Never be so quick to judge.
You never know what is really going on in that head of hers.

Tuesday, January 3, 2012

My Happily Ever After

On December 23rd, 2011 my whole life changed. Cinderella and Prince Charming got married. I honestly wasn't nervous at all. I knew this is what I wanted with all my heart and I wouldn't change anything. As my daddy walked me down the asile my mind was clear, other than the fact that I was thinking what the **** was biological father doing at my wedding?! When Tanner and I met eyes and I noticed "WOW" mutter under his breath I couldn't wait to enterlock hands and say, "I Do!" When he put he put my tiny 4.5 ring on and said, "I Do," I just knew I was in a fairytale. And then I repeated the same thing and he kissed his bride. When the preacher announced for the first time Mr. & Mrs. Tanner Hyman I was still so blissful.
After a million pictures were taken and we arrived to the reception we danced Our First Dance. I was so happy and estatic; I was still in awe that the whole thing had happened. I did really well that day; not one tear was shed.
I did get sappy when my daddy gave a speach at the reception and then we danced our song.
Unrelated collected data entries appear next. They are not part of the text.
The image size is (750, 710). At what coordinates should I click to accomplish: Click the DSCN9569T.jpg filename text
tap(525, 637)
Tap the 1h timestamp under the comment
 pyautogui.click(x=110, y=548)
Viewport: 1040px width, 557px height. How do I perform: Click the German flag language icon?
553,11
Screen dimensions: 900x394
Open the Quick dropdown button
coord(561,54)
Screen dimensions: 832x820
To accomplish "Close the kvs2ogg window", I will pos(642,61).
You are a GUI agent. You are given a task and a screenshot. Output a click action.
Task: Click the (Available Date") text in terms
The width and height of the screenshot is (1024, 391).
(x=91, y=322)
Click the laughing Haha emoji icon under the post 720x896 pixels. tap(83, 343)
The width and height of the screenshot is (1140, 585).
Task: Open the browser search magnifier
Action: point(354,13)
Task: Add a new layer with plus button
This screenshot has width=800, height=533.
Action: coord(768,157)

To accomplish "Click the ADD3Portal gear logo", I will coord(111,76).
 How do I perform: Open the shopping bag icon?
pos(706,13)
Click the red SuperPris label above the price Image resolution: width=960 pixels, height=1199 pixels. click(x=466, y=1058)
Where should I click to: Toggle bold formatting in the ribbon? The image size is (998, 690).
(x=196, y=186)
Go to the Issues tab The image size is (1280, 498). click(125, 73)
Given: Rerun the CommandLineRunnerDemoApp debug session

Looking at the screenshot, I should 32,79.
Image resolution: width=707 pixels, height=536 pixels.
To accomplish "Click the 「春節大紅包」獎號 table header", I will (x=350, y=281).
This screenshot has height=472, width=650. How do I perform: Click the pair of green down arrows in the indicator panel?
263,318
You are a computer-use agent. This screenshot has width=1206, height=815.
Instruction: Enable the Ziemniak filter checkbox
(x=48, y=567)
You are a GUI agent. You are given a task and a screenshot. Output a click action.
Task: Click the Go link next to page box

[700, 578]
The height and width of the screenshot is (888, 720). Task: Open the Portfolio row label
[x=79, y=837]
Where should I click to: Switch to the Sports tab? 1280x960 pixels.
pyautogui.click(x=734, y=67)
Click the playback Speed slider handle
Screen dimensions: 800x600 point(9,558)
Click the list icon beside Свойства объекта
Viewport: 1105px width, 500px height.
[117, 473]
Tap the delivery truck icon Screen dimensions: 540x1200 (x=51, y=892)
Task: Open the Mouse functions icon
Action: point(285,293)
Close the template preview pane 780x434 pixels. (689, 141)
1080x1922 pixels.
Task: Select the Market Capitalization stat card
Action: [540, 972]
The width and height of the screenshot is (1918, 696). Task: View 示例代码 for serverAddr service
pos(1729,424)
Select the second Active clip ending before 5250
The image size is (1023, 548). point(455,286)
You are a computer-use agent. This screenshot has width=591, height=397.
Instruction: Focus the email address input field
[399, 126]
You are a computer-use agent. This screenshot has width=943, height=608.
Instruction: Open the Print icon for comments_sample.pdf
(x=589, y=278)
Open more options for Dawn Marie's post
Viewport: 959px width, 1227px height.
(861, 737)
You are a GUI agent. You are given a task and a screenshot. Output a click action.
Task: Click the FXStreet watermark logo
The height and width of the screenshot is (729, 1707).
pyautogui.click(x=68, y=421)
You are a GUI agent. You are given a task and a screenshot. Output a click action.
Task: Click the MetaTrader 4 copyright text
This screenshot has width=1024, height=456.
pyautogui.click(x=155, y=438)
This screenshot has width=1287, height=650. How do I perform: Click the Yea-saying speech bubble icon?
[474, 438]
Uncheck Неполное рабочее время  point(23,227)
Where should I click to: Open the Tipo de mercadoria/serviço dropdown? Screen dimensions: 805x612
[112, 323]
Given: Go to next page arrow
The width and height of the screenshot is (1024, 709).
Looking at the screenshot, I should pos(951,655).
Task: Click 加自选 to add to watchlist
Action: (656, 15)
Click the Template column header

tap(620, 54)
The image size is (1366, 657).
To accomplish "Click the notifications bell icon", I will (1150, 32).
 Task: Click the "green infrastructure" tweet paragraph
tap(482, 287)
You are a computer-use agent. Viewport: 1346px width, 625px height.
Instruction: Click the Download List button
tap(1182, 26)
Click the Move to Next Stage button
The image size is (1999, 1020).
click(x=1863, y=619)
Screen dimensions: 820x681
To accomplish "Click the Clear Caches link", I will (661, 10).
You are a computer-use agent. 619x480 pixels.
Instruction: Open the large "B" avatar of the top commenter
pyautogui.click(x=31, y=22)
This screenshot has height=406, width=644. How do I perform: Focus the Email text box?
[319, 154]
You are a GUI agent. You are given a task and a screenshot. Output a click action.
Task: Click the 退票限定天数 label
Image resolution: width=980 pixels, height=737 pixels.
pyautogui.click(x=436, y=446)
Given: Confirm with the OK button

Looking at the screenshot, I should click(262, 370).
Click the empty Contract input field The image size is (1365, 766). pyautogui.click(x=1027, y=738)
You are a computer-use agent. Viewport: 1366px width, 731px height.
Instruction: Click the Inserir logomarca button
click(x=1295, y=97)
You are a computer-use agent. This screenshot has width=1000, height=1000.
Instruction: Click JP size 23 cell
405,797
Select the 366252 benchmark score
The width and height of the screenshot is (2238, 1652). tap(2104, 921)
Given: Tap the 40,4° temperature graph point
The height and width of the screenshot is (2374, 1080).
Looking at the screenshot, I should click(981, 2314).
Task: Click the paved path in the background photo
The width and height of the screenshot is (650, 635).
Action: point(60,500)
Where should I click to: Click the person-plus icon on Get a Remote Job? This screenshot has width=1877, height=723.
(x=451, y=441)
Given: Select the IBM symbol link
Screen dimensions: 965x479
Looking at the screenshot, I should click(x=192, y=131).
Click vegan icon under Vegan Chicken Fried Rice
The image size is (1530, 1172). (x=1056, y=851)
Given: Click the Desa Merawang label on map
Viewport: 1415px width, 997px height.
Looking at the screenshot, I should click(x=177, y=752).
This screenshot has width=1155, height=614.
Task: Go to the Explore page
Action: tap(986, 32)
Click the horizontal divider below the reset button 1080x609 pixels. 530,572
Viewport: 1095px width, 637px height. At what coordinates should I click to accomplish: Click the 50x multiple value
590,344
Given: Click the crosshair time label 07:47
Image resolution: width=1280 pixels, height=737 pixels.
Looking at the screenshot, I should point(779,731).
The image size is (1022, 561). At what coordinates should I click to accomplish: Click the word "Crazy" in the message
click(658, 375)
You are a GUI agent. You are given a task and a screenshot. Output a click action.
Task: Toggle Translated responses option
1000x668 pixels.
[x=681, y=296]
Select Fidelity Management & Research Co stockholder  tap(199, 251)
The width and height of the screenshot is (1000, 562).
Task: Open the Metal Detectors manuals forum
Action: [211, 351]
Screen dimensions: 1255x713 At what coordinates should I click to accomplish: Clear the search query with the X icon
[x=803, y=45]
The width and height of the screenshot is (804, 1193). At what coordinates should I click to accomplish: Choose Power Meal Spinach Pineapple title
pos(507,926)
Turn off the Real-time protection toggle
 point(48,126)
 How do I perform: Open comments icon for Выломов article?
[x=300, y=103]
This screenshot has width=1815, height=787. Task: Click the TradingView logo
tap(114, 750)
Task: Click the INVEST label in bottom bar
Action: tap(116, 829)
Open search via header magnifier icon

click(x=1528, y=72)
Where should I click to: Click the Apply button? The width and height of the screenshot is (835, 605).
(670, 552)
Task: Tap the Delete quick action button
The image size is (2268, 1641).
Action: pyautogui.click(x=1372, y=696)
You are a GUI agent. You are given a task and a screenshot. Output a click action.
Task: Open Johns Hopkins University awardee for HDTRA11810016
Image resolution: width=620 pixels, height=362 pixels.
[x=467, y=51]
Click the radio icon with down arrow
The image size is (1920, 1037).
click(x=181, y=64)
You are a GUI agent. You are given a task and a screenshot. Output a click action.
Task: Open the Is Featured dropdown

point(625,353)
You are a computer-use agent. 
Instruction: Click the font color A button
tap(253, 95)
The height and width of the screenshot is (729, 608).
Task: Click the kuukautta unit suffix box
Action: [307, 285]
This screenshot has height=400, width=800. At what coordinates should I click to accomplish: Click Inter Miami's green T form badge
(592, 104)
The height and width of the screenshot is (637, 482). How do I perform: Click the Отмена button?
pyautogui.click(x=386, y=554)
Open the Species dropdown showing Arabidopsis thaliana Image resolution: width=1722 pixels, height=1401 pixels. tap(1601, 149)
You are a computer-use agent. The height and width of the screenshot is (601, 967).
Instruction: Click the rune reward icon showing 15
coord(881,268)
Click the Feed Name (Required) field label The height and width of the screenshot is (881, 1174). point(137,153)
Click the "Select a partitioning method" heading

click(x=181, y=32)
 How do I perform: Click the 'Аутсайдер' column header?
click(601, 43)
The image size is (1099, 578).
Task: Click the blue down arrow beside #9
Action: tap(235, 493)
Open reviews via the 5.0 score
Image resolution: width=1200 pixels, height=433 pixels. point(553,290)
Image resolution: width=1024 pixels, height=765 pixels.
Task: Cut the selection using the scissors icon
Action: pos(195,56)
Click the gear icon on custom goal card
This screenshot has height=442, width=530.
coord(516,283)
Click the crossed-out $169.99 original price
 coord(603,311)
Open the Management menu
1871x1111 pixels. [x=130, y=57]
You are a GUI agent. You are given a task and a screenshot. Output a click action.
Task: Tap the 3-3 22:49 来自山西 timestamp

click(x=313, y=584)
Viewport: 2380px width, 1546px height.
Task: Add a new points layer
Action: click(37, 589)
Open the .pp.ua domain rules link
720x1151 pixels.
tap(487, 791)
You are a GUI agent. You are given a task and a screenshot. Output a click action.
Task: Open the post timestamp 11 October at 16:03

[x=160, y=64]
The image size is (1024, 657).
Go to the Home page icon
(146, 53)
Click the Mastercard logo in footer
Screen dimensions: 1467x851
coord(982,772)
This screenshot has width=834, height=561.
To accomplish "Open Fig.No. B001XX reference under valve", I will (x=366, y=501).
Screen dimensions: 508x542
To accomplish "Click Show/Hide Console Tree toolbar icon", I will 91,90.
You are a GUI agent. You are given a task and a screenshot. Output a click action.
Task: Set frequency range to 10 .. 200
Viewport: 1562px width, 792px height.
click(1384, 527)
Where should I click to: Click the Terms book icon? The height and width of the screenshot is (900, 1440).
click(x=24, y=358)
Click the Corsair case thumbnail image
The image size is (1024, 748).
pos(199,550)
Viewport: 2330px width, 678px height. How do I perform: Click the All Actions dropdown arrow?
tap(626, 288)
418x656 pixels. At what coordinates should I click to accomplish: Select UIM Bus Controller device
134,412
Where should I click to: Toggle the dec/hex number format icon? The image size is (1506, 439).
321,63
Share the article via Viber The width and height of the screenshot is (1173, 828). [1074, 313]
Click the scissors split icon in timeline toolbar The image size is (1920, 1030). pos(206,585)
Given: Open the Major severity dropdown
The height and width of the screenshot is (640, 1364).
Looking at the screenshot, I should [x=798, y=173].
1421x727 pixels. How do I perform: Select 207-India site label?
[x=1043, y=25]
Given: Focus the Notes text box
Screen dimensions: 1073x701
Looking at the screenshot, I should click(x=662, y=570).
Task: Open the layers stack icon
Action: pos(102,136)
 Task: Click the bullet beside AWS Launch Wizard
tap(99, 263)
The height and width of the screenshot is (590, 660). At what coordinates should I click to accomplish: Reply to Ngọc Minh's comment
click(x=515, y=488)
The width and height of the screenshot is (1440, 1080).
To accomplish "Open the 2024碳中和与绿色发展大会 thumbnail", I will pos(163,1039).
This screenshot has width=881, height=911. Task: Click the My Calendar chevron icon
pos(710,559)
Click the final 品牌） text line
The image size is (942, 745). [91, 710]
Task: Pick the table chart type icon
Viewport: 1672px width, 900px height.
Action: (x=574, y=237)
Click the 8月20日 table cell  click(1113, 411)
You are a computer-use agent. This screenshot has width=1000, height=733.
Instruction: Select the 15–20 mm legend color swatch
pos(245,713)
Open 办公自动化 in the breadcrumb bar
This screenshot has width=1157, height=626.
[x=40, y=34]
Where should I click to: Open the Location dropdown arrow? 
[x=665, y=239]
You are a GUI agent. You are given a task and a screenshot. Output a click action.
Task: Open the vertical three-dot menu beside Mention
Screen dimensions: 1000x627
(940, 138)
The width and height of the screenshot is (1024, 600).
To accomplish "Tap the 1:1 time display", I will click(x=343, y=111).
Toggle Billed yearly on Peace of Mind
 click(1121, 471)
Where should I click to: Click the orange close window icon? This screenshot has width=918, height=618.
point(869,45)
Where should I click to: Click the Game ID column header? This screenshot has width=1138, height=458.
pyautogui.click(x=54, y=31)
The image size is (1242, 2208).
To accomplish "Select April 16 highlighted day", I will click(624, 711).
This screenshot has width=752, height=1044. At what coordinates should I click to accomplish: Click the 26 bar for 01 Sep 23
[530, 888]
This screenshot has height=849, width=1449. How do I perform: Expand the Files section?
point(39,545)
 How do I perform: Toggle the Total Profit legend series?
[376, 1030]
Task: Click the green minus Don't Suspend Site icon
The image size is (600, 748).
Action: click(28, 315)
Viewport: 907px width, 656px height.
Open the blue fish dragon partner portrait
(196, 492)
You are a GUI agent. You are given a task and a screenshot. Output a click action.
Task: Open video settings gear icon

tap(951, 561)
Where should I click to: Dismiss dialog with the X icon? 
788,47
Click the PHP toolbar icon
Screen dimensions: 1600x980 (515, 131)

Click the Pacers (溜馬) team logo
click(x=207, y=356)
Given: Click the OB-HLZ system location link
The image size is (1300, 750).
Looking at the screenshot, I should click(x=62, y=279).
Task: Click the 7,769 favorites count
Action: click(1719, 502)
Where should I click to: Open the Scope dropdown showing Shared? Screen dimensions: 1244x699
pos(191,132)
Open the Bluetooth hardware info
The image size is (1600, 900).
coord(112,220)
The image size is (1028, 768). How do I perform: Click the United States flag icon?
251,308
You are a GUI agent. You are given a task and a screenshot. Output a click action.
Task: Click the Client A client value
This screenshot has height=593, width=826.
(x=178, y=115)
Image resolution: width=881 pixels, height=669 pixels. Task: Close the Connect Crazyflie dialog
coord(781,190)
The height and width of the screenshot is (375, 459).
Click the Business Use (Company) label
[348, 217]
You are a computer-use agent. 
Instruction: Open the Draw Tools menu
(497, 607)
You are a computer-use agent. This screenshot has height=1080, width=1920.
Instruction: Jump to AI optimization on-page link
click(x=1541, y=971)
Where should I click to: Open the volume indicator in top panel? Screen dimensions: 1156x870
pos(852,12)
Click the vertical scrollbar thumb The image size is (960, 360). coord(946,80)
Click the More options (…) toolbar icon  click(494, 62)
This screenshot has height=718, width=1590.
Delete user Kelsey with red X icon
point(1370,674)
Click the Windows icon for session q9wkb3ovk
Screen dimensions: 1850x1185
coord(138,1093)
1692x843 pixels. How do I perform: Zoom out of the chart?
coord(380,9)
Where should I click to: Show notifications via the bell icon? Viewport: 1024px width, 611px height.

It took all I had not to cry. I knew that once the dance was over our whole relationship would change. I'm not really sure why it happens but I know it does. It seems like my relationship with everyone has changed. Like I'm an outsider looking in. I feel like because I'm married I should know exactly what I want to do and what I am doing in life. If you had asked me a year ago today what I wanted to do with my life I could have given you and very well thought out answer, now I have no idea.
Tanner left to go back to San Antonio on Sunday. He will only be gone for month. I was standing at the gate as he walked away to get on the plane and I walked away as well. I didn't know what to do. There were so many people around and I silently panicked. I didn't know if I should stay or leave or cry or scream. But I just quietly walked away and held myself together. When I got into my car I sat there for a minute. Debated on crying and then felt bad because I couldn't cry. I began to drive south and I turned on my radio and my cd player started playing. My wedding cd was in. I was like you have got to be kinding me. But in a sick, wierd way it made me feel better so I kept listening. I feel like I should cry but I can't. I am really sad though. It sucks not waking up with him beside me and it sucks to put my hand on my gear shift and he isn't there to hold my hand. I know its only a month this time and then the real fun starts...
In about a month and a half my whole universe will change once again. I will be moving half way across the country to El Paso, Texas. But I do know that for the rest of my life I will have my best friend by my side. I couldn't ask for a better friend, partner, lover, husband. I started packing yesterday and it was the wierdest thing ever. I haven't had to pack in over two years and packing again feels like I'm letting go of one story and starting another. Which i suppose techincally I am ending one chapter and starting another. But this chapter was the best one in the book so far.